Arrange the stretch of the listing below, from the line containing "privacy policy (105, 4)" through the line containing "Terms Of Use (129, 702)", as a JSON list of strings with one string per line and any blank lines left out.

--- START Entries shown ---

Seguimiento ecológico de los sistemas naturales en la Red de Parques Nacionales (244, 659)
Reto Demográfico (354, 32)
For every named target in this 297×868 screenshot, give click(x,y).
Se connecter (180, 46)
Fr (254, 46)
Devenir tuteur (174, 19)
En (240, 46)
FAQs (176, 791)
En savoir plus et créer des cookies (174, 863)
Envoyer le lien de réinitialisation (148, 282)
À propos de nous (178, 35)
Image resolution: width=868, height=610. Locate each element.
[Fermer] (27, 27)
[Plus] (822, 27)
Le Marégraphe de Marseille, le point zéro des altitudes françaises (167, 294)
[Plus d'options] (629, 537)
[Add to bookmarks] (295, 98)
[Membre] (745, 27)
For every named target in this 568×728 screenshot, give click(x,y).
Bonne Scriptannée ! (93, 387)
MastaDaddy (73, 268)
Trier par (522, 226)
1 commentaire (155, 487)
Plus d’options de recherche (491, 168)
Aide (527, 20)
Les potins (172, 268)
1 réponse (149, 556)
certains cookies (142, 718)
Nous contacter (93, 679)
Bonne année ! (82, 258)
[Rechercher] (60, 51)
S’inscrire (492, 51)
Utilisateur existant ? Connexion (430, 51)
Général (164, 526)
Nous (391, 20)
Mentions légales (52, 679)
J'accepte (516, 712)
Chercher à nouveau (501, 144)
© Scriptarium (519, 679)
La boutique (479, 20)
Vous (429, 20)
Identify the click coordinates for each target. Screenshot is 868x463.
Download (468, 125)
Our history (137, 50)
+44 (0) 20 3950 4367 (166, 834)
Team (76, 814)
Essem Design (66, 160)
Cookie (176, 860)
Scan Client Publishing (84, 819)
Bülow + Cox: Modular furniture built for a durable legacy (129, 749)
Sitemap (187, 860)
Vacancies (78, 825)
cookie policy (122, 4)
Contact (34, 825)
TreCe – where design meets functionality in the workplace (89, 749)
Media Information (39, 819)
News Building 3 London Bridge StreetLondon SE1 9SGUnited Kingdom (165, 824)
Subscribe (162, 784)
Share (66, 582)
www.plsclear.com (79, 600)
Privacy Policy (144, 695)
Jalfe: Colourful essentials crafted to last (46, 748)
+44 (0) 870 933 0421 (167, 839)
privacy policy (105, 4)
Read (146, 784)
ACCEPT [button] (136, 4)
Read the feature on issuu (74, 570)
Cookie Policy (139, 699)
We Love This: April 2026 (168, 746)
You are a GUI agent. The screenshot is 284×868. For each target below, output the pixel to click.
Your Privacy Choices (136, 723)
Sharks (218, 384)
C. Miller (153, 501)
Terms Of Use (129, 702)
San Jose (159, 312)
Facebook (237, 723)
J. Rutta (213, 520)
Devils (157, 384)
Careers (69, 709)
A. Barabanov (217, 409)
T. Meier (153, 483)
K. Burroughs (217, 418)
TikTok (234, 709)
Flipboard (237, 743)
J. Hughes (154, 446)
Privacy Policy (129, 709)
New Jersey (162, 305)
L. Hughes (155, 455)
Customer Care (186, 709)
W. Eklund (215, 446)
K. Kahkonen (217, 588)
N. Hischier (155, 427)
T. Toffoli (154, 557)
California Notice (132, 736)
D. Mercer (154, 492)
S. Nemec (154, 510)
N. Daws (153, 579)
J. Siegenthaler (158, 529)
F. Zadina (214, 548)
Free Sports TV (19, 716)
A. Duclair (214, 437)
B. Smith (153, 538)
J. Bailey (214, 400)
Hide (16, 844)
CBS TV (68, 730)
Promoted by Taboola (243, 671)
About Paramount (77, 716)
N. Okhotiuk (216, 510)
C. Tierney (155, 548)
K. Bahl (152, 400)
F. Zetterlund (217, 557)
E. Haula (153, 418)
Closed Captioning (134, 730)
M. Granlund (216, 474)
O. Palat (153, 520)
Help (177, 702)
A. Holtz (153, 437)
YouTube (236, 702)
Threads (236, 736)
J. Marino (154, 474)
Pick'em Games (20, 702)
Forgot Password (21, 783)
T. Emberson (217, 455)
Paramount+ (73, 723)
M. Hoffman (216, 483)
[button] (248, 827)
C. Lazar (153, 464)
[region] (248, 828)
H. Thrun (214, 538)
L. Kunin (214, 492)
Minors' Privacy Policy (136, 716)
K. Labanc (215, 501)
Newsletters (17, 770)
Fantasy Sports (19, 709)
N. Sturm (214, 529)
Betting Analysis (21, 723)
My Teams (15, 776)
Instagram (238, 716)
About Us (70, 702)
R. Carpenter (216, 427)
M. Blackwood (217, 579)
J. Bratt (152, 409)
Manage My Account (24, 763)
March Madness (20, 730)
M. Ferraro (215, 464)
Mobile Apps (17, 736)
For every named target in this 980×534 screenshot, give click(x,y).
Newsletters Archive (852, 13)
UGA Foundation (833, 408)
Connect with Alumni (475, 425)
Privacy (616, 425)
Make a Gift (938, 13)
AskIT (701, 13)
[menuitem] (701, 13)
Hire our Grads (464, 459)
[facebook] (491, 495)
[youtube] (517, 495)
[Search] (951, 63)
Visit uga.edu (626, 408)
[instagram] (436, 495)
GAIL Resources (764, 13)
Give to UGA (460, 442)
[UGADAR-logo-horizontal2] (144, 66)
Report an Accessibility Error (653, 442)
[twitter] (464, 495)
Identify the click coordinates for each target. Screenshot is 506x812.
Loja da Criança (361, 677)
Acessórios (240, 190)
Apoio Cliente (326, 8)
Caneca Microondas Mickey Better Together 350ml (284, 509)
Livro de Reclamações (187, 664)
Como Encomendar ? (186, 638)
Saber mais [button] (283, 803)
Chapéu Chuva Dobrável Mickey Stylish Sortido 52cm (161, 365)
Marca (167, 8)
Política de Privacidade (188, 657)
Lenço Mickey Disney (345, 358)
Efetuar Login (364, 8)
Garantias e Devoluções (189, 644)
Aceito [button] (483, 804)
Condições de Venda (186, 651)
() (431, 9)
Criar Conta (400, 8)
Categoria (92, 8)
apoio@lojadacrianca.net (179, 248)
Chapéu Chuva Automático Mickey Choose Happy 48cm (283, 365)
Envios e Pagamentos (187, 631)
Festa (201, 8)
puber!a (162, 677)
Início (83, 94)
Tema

--- END Entries shown ---

▶ **Response to the task**:
[
  "privacy policy (105, 4)",
  "Read (146, 784)",
  "ACCEPT [button] (136, 4)",
  "Read the feature on issuu (74, 570)",
  "Cookie Policy (139, 699)",
  "We Love This: April 2026 (168, 746)",
  "You are a GUI agent. The screenshot is 284×868. For each target below, output the pixel to click.",
  "Your Privacy Choices (136, 723)",
  "Sharks (218, 384)",
  "C. Miller (153, 501)",
  "Terms Of Use (129, 702)"
]